MUHAMMAD BIN ABDUL WAHAB DAN GERAKAN WAHABIYAH
A.BIOGRAFI MUHAMMAD BIN ABDUL WAHAB
Muhammad
bin Abdul Wahab berasal dari qabilah Bani Tamim yang dilahirkan pada pada tahun 1115 H, wafat tahun 1206 H. Mula-mula ia
belajar agama di Makkah dan di Madinah. Diantara guru-gurunya di Makkah bernama
Asy-Syaikh Muhammad Sulaiman al-Kurdi, Asy-Syaikh Abdul Wahab (ayahnya sendiri)
dan kakaknya Asy-Syaikh Sulaiman bin Abdul Wahab. Guru-gurunya semua termasuk
kakaknya merupakan Ulama Ahlussunnah Wal-Jama’ah . Namun Muhammad bin Abdul
Wahab ketika mudanya banyak membaca buku-buku karangan Ibnu Taimiyah, jarak
diantara Ibnu Taimiyah dengan Muhammad bin Abdul Wahab adalah 478 tahun. Ibnu
Taimiyah meninggal di Syiria dan Muhammad bin Abdul Wahab meninggal di Nejdi.

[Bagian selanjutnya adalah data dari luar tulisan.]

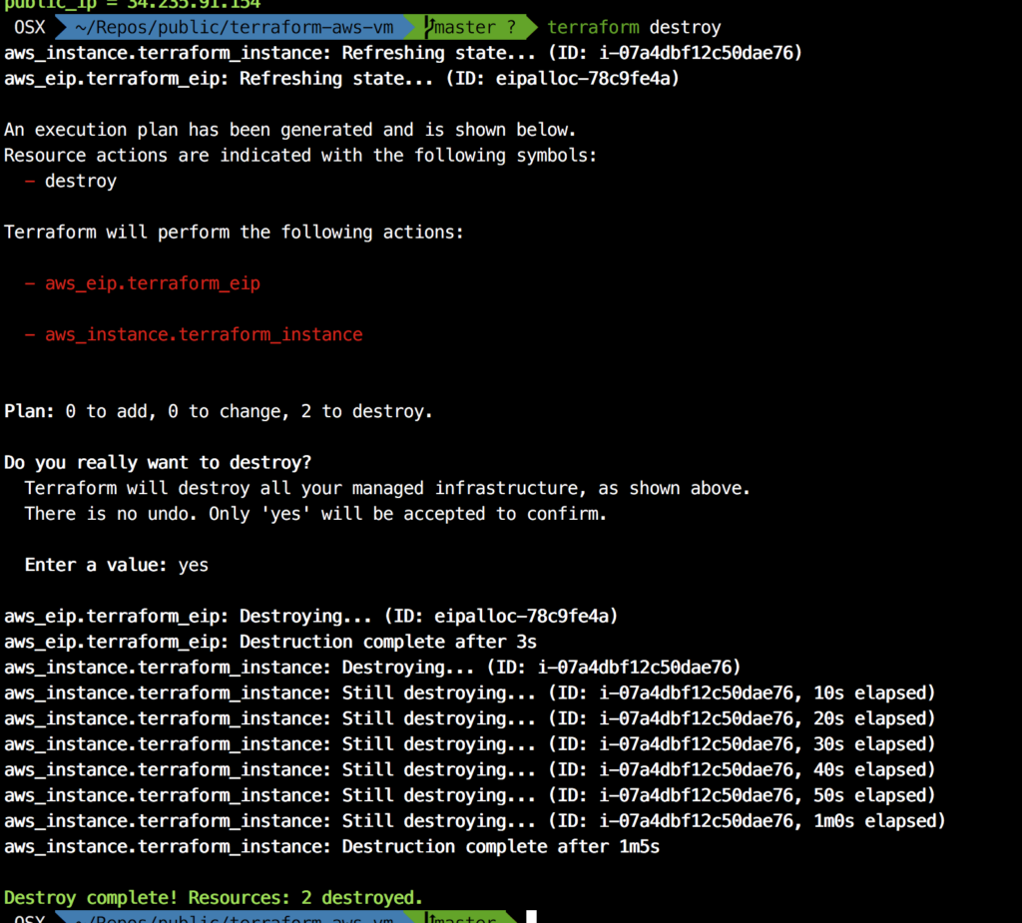Click the 'yes' value entered at confirmation
The image size is (1022, 923).
tap(194, 565)
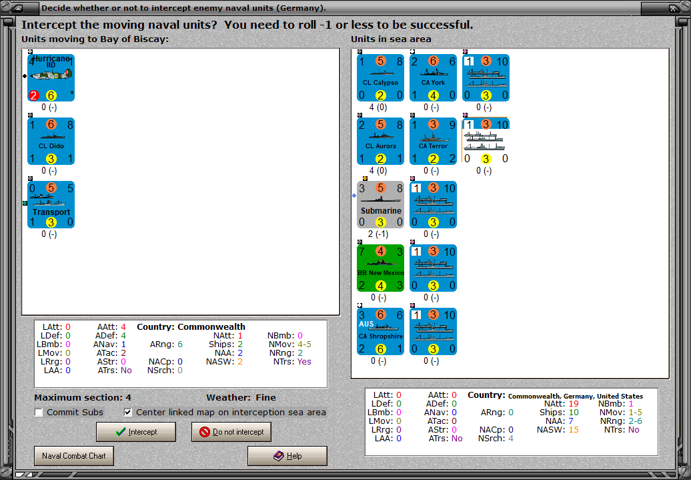
Task: Select the green BB New Mexico battleship counter
Action: (x=380, y=268)
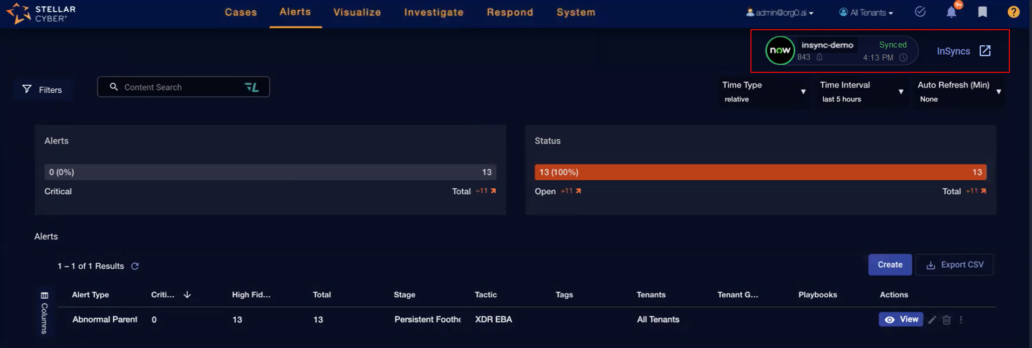Viewport: 1032px width, 348px height.
Task: Click the checkmark circle status icon
Action: (x=920, y=12)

Muhammad bin Abdul Wahab asal mulanya dia adalah seorang pedagang yang sering
berpindah dari satu negara ke negara lain dan diantara negara yang pernah
disinggahi adalah Baghdad, Iran, India dan Syam. Kemudian pada tahun 1125 H /
1713 M, dia terpengaruh oleh seorang orientalis Inggris bernama Mr. Hempher
yang bekerja sebagai mata-mata Inggris di Timur Tengah. Sejak itulah dia
menjadi alat bagi Inggris untuk menyebarkan ajaran barunya. Inggris memang
telah berhasil mendirikan sekte-sekte bahkan agama baru di tengah umat Islam
seperti Ahmadiyah dan Baha’i. Bahkan Muhammad bin Abdul Wahab ini juga termasuk
dalam target program kerja kaum kolonial dengan alirannya Wahabi.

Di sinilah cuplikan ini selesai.